Sounding remarkably modernly-hyped and yet at the same time retro… with knowing nods to Chuck Berry Bo Diddley Fats Doo Wop and even ELVIS. Bolan hit on a remarkable formula that linked and synched old and new. And he did it with a look that shook. Satin blazers and purple maryjane shoes with pastel socks… Top hat and corkscrew curls framing a pale, cherubic face — lightly glittered eyelids batting as the 14 year old girls swooned, and the boys raced to guitar shops to buy Les Pauls and Flying V’s…..
That, my dear friends, is when the 70s began.
The sound was amped up cranked up riff rock with soaring falsetto backing voices right out of early R & B… the beats were tight and the bass heavy… the songs were pure pop heaven: all cars and dragons and sexual innuendo… and it was all sung in an other worldly vibrato that was Bolan’s alone.
The first time I consciously heard T.Rex it was THE SLIDER, blasting through the oversized home stereo speakers of a high school friend. “METAL GURU.. IS IT YOU?” I was knocked off my seat even though I was standing, and I have yet to fully recover. When my band The Bongos popped on the Billboard Dance Charts in the 80s, it was with a T.Rex song, “Mambo Sun.” Bolan was in my blood.
Marc Bolan is an icon of the first degree. His arrival was crucial to what came after: the dance-oriented new wave punk pop that followed him owed its very existence to those T.Rex hits. And his sudden departure, at age 29, just as that next phase was gaining ground, only served to make him more iconic. More timeless. A mystical cosmic dancer – for all eternity.
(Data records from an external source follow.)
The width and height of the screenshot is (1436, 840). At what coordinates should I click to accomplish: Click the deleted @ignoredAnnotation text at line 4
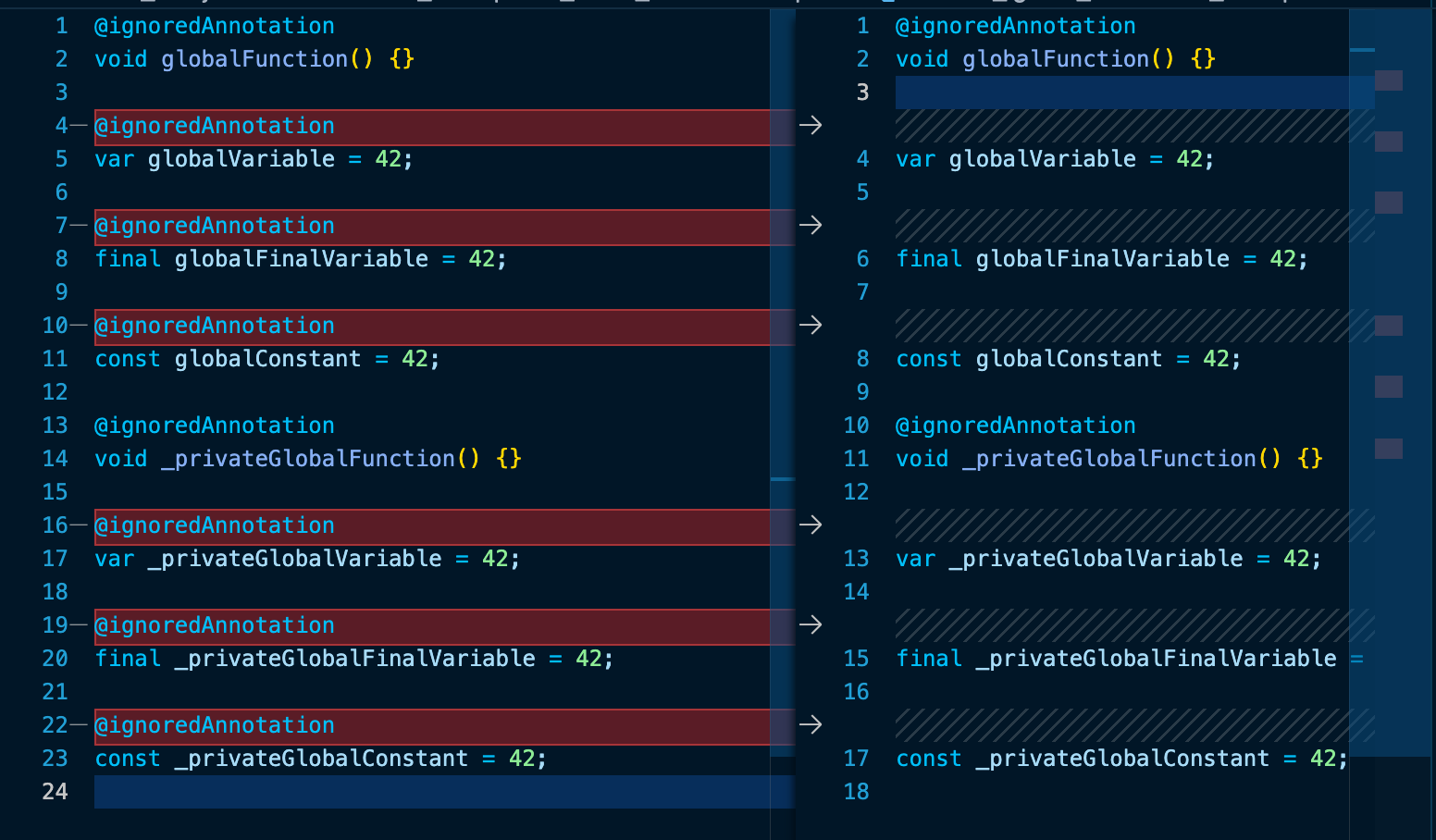pyautogui.click(x=215, y=125)
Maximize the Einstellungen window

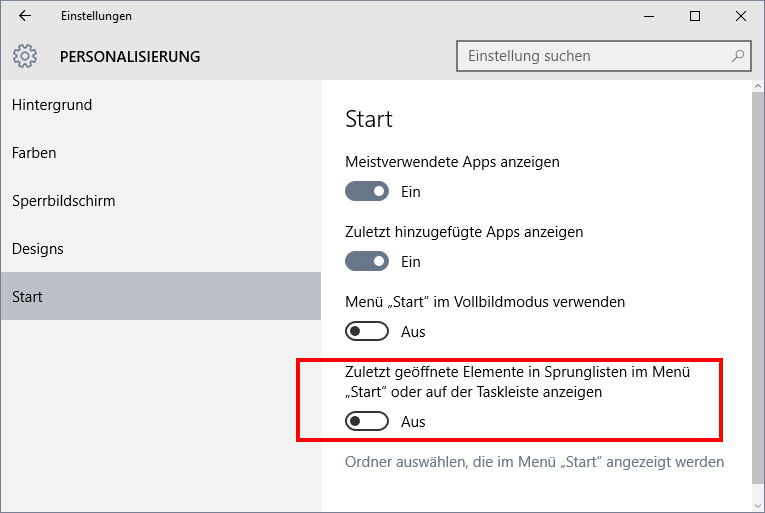click(695, 16)
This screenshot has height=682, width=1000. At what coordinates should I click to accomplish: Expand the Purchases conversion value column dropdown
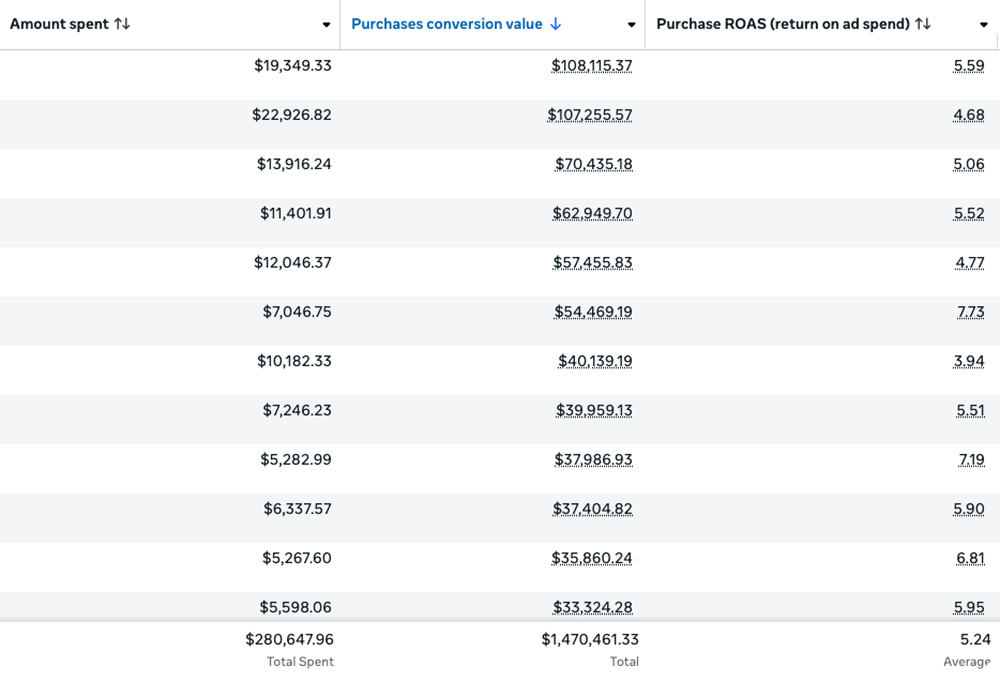(x=631, y=25)
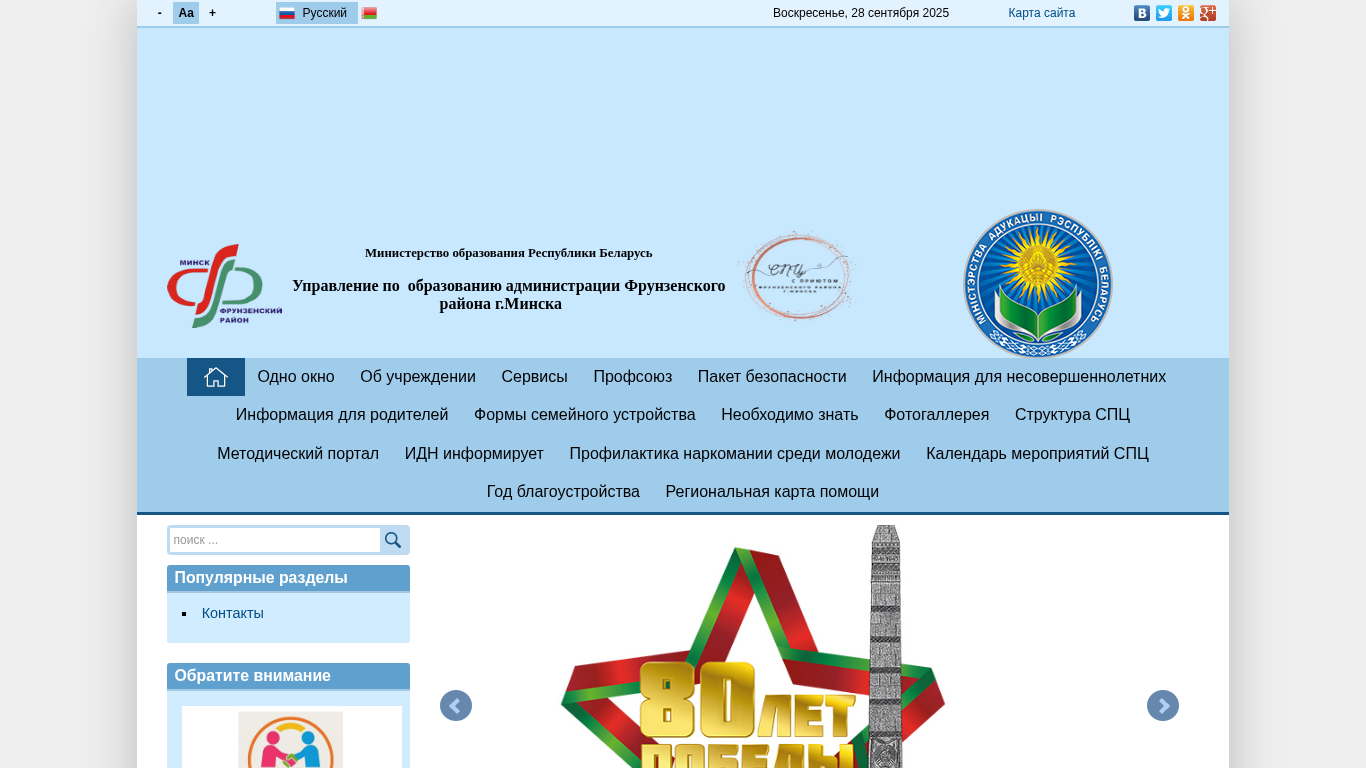1366x768 pixels.
Task: Open the Контакты link
Action: [x=233, y=613]
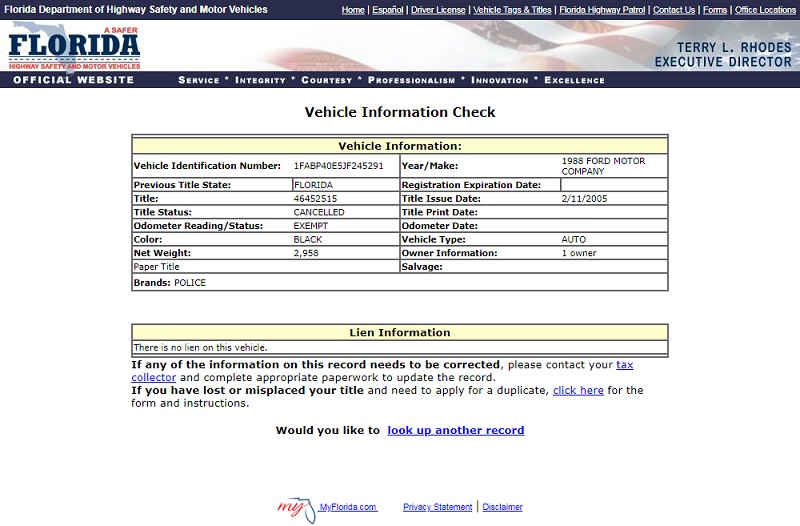Click the Lien Information section header
The image size is (800, 526).
pos(399,332)
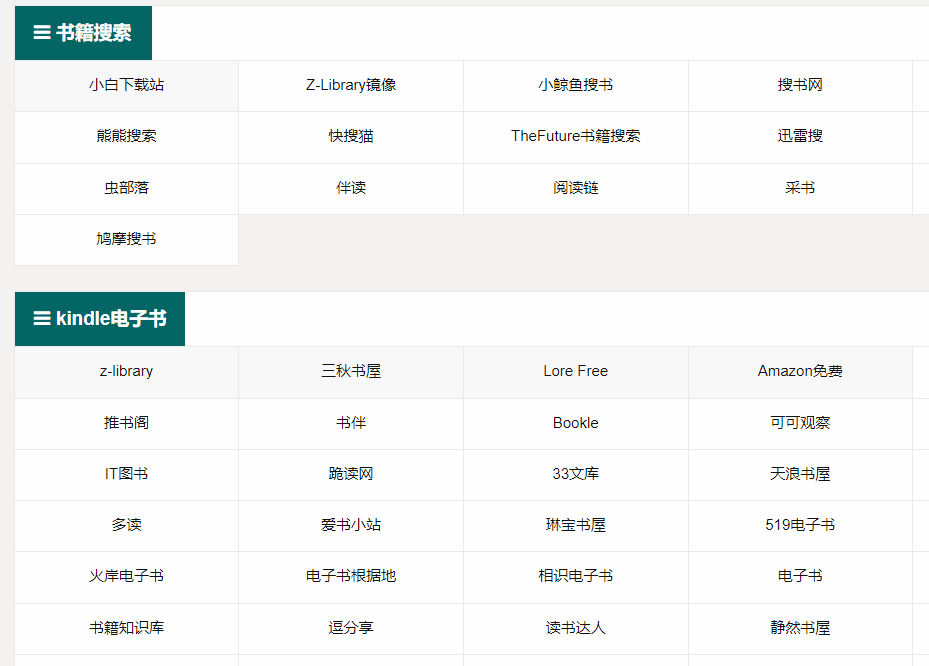The height and width of the screenshot is (666, 929).
Task: Click the 鸠摩搜书 link
Action: (x=126, y=239)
The artist Masakatsu Sashie captures the unlikely marriage of past present future retro pop that Marc embodied. How appropriate now, as the Twentieth Century itself can be viewed as a hovering orb not unlike Sashie’s paintings, that we pay tribute to the Twentieth Century Boy himself.
Richard Barone
New York City
August, 2009
Richard Barone is an acclaimed recording artist, performer, composer, and producer. He has produced countless studio recordings, and collaborated with world-class artists in every musical genre – from Moby to Liza Minnelli. As musical and theatrical director, he has scored shows and staged all-star concert events at such venues as Carnegie Hall and the Hollywood Bowl. Barone lives in New York City, where he is recently completed work on his fifth solo album, GLOW, produced by Tony Visconti. His first book, FRONTMAN: Surviving the Rock Star Myth, was published by Backbeat/Hal Leonard Books and performed as a ‘Musical Reading’ at Carnegie Hall on October 1st, 2008.